Problem set:
A – List the features that the autograd post says it highlights in more depth.
B – Continue the autograd post from where it stops.

Extracted text:
This half, thanks to the contributions from a lot of people, autograd has seen numerous enhancements in terms of extensibility, flexibility, and debuggability.
In this post, we highlight a few features in particular more in depth: gradient edges, post accumulate grad hooks, foreach forward and backward AD support, logging for backward execution. We encourage checking release notes for a more exhaustive list of changes.
Compute gradient wrt gradient edges - @albanD available in versions >=2.2
-
torch.autograd.graph.get_gradient_edge
is an advanced API that allows one to compute gradients wrt to a tensor without necessarily keeping the tensor in memory. -
Calling get_gradient_edge returns a “pointer” to a particular version of a tensor which you can then pass to the inputs= argument of .grad just like you would with tensors. e.g.
torch.autograd.grad(y, inputs=(x,))
is equivalent to doingtorch.autograd.grad(y, inputs=(get_gradient_edge(x),))
-
This useful if you have a tensor that you plan to modify in-place later, but you want to compute gradients of the output with respect to the version of the tensor before it was modified. By using
get_gradient_edge(x)
, you can stash the pointer to the tensor before it was modified. This allows you to indicate to autograd APIs your desired inputs without having to save concrete tensors. -
Future work: can we pass GradientEdge object as the “output” to gradient.
Example:
# y = exp(sin(x)); I want derivative of y wrt sin(x).
x = torch.tensor(1., requires_grad=True).sin()
# stash a pointer pointing to x before doing the in-place
x_edge = torch.autograd.graph.get_gradient_edge(x)
x.exp_()
torch.autograd.grad(x, inputs=(x_edge,))
Output (with TORCH_LOGS="+autograd"

Data provided:
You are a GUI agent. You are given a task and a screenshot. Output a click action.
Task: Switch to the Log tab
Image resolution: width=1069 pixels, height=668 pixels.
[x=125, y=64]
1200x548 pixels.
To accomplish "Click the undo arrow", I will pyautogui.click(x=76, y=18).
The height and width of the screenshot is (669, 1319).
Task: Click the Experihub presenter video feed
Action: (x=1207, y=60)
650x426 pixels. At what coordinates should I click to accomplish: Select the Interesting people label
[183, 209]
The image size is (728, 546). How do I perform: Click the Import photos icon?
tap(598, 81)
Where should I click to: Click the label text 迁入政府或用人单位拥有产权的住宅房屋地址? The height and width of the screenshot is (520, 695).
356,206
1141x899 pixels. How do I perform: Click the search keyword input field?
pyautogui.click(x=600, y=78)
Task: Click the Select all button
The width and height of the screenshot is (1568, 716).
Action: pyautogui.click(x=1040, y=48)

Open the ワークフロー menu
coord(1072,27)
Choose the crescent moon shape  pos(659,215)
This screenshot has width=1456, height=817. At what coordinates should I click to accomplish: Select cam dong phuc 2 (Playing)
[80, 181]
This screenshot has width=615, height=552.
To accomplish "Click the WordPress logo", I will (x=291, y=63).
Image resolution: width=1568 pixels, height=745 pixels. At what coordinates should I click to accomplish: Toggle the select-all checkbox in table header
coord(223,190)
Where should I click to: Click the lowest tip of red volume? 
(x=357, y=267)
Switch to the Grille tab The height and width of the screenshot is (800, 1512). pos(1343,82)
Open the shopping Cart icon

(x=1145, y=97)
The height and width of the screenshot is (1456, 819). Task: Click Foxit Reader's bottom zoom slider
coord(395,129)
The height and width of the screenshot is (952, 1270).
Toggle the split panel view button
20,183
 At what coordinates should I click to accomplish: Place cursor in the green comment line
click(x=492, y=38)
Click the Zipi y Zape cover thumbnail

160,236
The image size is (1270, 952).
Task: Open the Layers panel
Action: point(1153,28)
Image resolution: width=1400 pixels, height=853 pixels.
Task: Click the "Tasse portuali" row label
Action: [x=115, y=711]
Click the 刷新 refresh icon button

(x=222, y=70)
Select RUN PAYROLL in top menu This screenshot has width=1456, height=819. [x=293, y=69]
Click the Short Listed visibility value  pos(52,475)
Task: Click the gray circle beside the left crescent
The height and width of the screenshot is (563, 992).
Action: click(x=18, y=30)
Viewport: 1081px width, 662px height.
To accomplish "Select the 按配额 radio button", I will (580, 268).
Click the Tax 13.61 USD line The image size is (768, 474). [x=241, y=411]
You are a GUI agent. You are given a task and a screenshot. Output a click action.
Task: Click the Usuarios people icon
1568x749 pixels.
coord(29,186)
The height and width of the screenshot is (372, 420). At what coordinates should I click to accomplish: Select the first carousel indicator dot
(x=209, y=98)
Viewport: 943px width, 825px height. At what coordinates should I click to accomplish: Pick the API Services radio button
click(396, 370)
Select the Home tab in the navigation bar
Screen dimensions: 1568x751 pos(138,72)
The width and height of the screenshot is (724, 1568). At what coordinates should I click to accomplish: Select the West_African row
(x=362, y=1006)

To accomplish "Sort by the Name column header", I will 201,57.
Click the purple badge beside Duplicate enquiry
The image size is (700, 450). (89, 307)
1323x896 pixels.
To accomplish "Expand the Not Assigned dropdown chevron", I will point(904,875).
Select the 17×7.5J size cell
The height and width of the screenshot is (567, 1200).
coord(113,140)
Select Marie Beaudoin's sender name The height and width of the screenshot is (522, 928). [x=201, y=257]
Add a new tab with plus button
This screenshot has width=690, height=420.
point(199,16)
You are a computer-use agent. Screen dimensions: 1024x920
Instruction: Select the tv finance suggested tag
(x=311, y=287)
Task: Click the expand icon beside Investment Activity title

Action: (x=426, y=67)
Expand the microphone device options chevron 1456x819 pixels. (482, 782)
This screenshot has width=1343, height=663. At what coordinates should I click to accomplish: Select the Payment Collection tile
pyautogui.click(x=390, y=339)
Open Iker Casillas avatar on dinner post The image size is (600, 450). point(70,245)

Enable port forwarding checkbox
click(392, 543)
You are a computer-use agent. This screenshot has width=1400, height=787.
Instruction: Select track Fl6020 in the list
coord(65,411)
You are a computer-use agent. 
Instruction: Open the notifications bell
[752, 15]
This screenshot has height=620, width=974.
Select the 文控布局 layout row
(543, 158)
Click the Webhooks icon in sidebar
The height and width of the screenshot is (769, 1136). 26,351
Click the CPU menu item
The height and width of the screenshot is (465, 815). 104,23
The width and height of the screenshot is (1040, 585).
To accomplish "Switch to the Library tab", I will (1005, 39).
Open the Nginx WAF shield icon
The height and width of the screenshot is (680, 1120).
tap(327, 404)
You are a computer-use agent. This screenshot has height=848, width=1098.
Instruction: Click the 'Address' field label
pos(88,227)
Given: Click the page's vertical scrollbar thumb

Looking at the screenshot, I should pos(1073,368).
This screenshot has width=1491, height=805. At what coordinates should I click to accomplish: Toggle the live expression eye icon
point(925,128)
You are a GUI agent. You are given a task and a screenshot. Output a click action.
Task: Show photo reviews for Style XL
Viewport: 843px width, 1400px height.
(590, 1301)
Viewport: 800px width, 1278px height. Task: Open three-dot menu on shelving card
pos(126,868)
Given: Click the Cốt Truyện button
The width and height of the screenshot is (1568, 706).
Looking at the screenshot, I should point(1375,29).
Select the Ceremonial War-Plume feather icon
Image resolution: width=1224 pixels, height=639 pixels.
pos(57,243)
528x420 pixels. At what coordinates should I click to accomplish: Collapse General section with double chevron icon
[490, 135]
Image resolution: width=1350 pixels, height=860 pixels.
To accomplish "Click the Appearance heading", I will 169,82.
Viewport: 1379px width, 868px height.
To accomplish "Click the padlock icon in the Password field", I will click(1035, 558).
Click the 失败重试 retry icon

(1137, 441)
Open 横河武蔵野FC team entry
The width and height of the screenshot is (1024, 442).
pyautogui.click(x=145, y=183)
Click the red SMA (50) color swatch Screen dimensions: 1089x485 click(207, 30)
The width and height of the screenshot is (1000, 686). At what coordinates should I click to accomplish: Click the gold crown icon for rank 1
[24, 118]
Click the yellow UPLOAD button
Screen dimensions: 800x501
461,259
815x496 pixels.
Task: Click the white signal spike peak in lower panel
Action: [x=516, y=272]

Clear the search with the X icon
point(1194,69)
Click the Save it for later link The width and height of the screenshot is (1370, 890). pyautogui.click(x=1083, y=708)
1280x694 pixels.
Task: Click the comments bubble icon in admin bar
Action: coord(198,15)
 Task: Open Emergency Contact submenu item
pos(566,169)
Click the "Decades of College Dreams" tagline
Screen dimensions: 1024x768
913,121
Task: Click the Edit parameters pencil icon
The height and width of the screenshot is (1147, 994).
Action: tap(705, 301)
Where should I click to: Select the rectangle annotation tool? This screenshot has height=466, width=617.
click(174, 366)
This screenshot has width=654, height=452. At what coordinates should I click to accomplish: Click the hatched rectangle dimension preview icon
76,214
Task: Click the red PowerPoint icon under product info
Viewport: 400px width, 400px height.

The answers:
A – gradient edges, post accumulate grad hooks, foreach forward and backward AD support, logging for backward execution

B –
):
[2024-01-05 16:24:10,076] torch.autograd.graph: [DEBUG] Executing: <ExpBackward0 object at 0x147899670> with grad_outputs: [f32[]]
Post accumulate grad hooks - @janeyx99 available in versions >=2.1
-
torch.Tensor.register_post_accumulate_grad_hook
is a autograd backward hooks API that allows one to register a hook that fires after the grad has been accumulated onto the grad. See the here to see how it interacts with other hooks. -
This hook is an extension point to do any post processing necessary after gradient accumulation, e.g. this can be used to implement resharding/reduce_scatter in FSDP.
-
One use case in particular is that this hook can implement optimizers that avoid keeping all the .grads alive at once, which in terms of memory usage is equivalent to keeping another set of parameters alive! Traditionally, optimizers need to wait for backward to have completed in its entirety and for all .grads to be accumulated. Using this hook however, optimizers can eagerly perform the .step() as soon as a gradient is ready as the backward pass is performed, avoiding keeping them in memory. This in particular useful in low batch-size/seq-len regimes where the parameters rather than activation memory is the bottleneck. See this excellent tutorial for more details.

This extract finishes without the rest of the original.